Vale's mammoth new 90-million-tons-a-year Serra Sul project in
the Amazon, which will virtually double iron-ore output from
Brazil's Carajas high-grade mineral province, will use conveyor
belts instead of trucks to move ore to minimize environmental
impact, Mr. Potter said. Reject material from the mine site will be
moved to outside forest areas, he said.
Vale gained a preliminary license in June to complete studies on
Serra Sul.
Mr. Potter gave no indication on when the company will gain the
license permitting the start of construction work at Serra Sul.
In southeast Brazil, Vale is adopting automated drilling systems
at its Brucutu mine in Minas Gerais state. These are safer and
cleaner than previous systems, Mr. Potter said. Wind fences are
being erected at the company's iron ore pelletizing complex in
Espirito Santo state to avoid dust pollution.
"Sustainability has become a big deal at Vale," he said.
Vale meanwhile aims to boost its share in the Brazilian domestic
iron-ore market via its current investments in new steelmaking
capacity in Brazil, Mr. Potter said. In recent years, the company's
domestic market share has been eroded by mining expansions at
competitors including Companhia Siderurgica Nacional SA (SID,
CSNA3.BR), or CSN, and MMX Mineracao e Metalicos SA (MMXM3.BR).
Brazilian steelmakers Gerdau SA (GGB, GGBR4.BR) and Usinas
Siderurgicas de Minas Gerais SA (USNZY, USIM5.BR), or Usiminas, are
also investing in mine capacity to fulfill their own needs and to
export.
"We should be able to maintain a 50%-60% share of the domestic
market up until 2020 with the new steelworks," Mr.
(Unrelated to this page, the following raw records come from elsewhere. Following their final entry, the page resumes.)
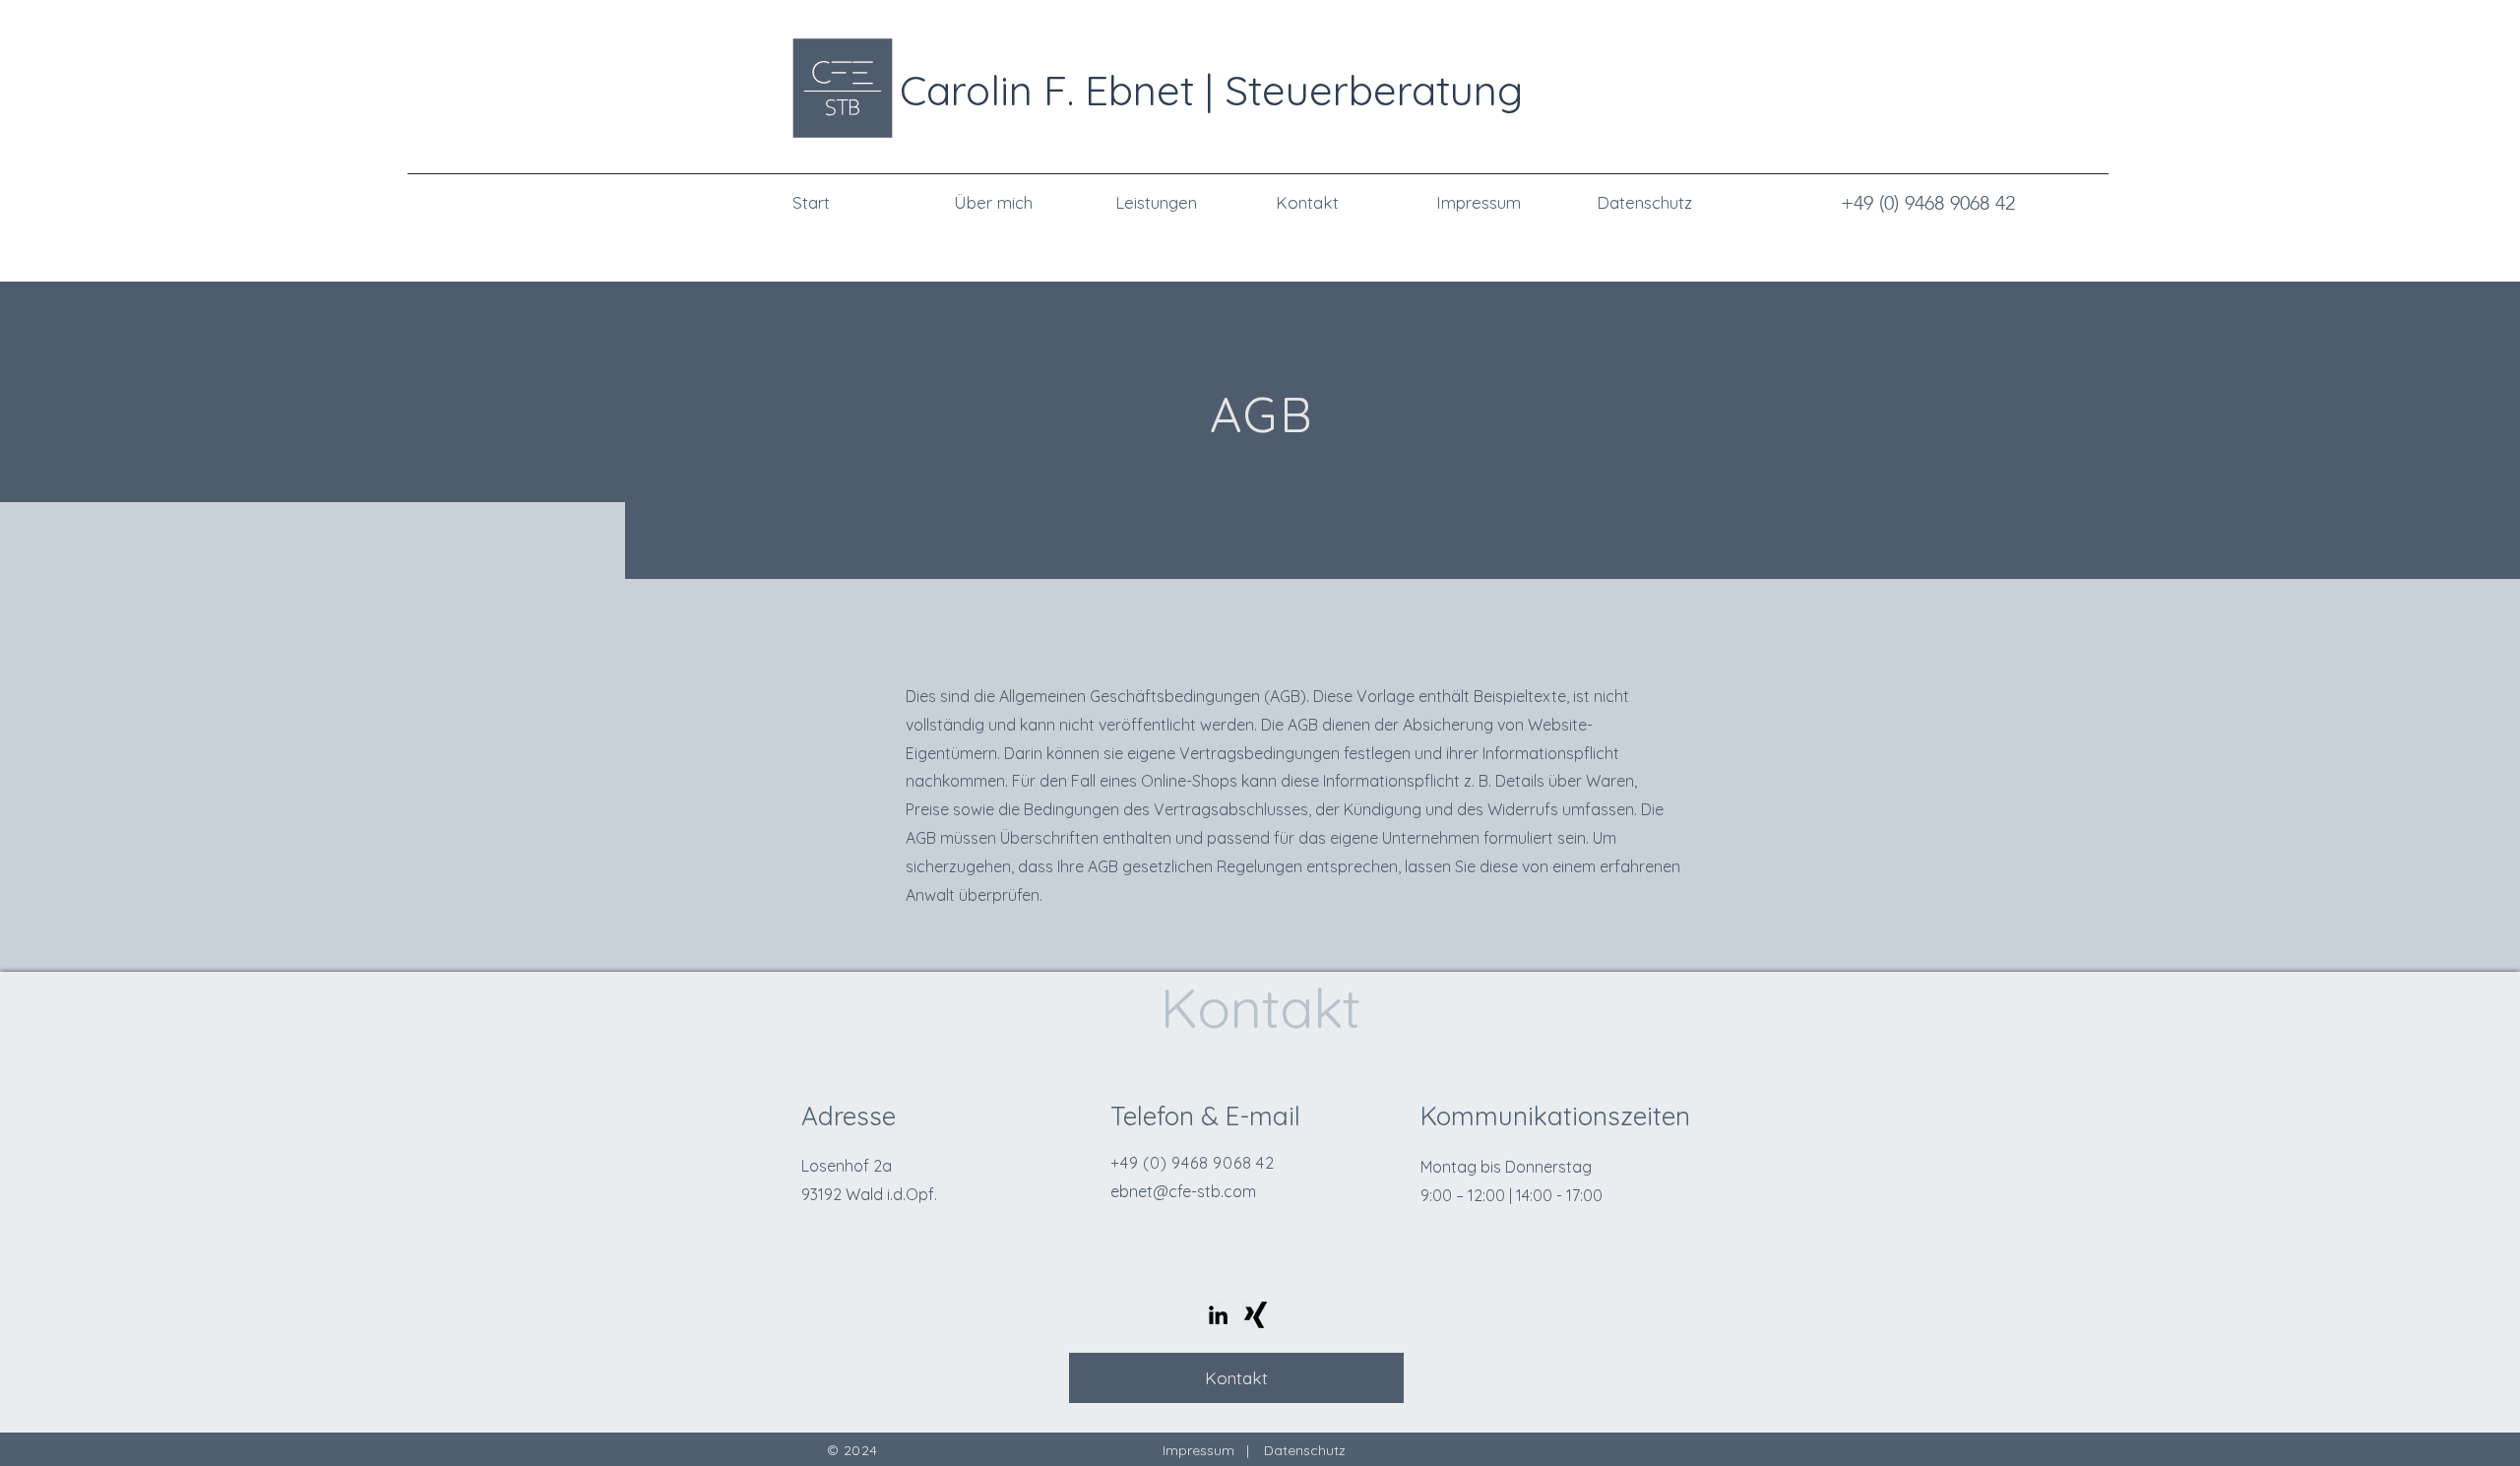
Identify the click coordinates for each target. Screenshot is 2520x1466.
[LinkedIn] (1218, 1315)
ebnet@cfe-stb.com (1183, 1191)
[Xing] (1255, 1315)
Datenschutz (1305, 1450)
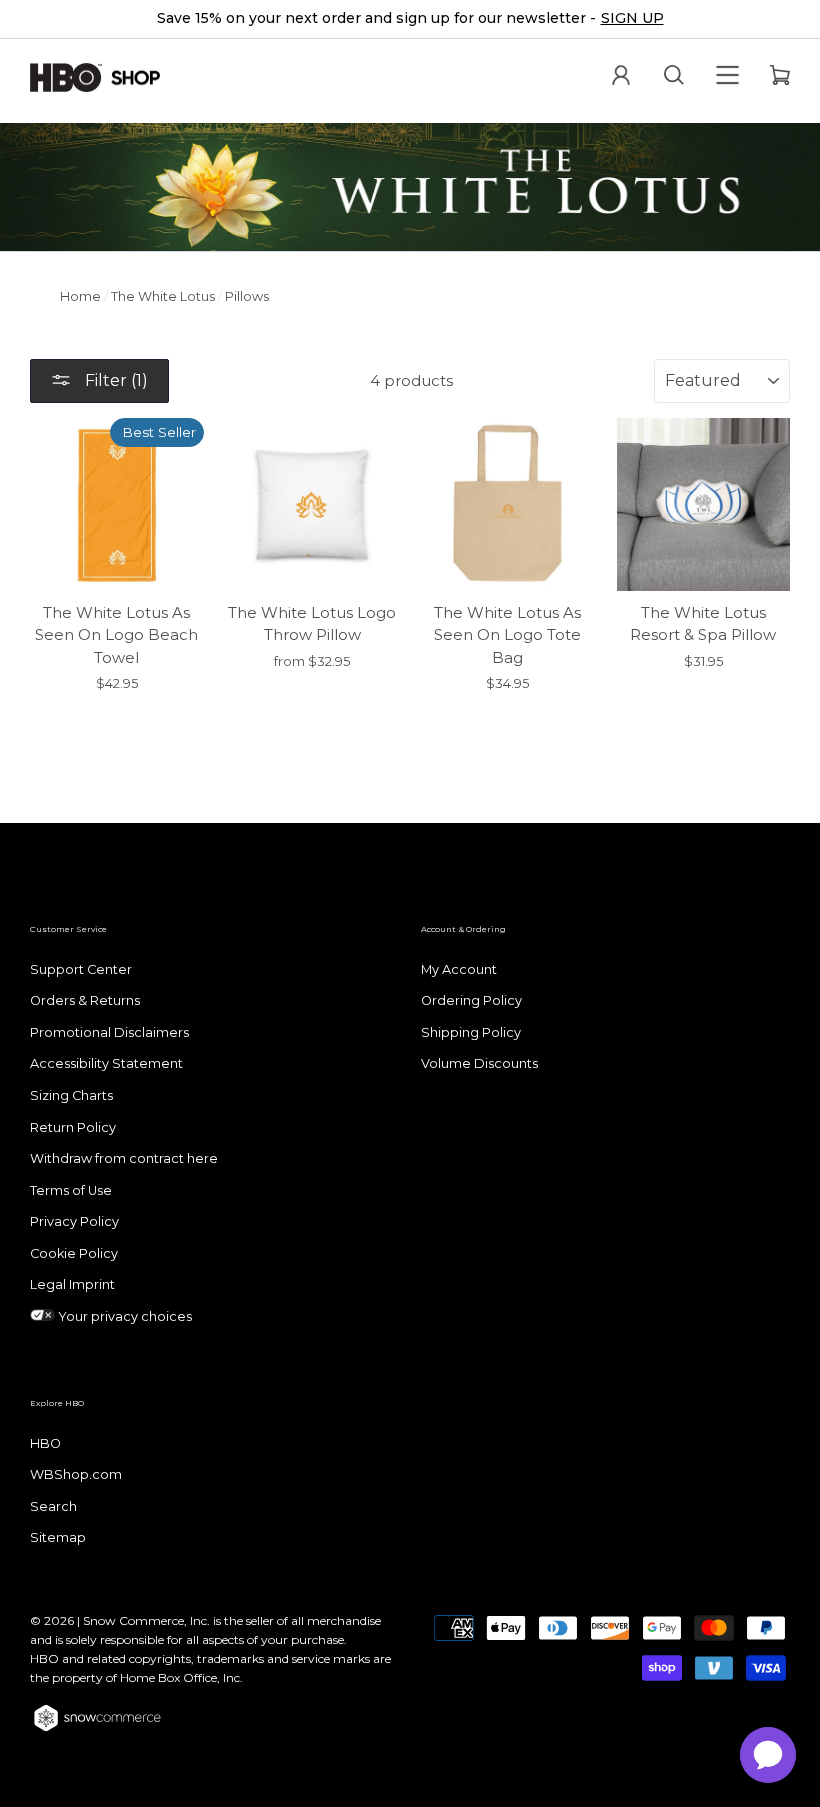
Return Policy (73, 1127)
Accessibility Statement (106, 1063)
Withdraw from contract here (124, 1158)
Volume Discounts (479, 1063)
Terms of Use (71, 1190)
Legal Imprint (72, 1284)
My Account (459, 969)
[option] (410, 19)
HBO (45, 1443)
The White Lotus (163, 296)
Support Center (81, 969)
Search (53, 1506)
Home (80, 296)
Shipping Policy (471, 1032)
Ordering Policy (471, 1000)
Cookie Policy (74, 1253)
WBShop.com (76, 1474)
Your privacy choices (123, 1316)
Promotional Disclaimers (109, 1032)
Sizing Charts (71, 1095)
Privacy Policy (74, 1221)
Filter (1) (114, 380)
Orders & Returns (85, 1000)
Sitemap (58, 1537)
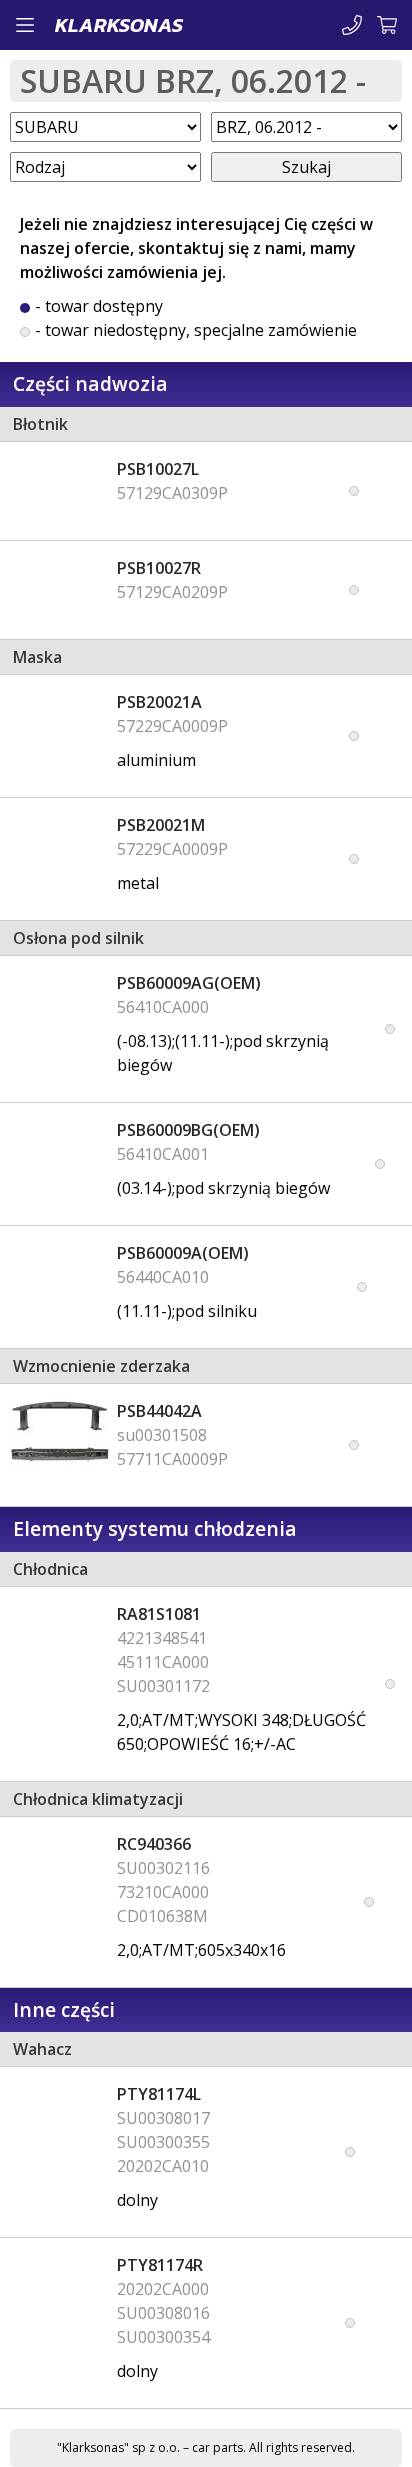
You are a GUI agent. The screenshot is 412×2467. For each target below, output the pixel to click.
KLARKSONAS (119, 25)
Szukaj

Potter said.
Producing steel also allows the mining company to add value to
its ore, he said.
Vale is involved in four major new steelworks projects in
Brazil, designed to produce a total of around 18.5 million tons a
year of crude steel.
Construction work began last month at the company's new steel
mill project at Pecem, in Ceara state, northeast Brazil, a joint
venture with South Korean steelmakers Posco (PKX, 005490.SE) and
Dongkuk Steel Mill Co.(001230.SE), in an investment currently
estimated at $5.1 billion. In late June, Vale said it is keen to
expand the capacity of Companhia Siderurgica do Atlantico, or CSA,
a 5-million-tons-a-year joint steel slabs venture with ThyssenKrupp
AG (TYEKY, TKA.XE). ThyssenKrupp is currently seeking to sell its
73% stake in the CSA works, which has high operating costs.
Vale also has steel projects in Brazil's Para and Espirito Santo
states at earlier stages of development.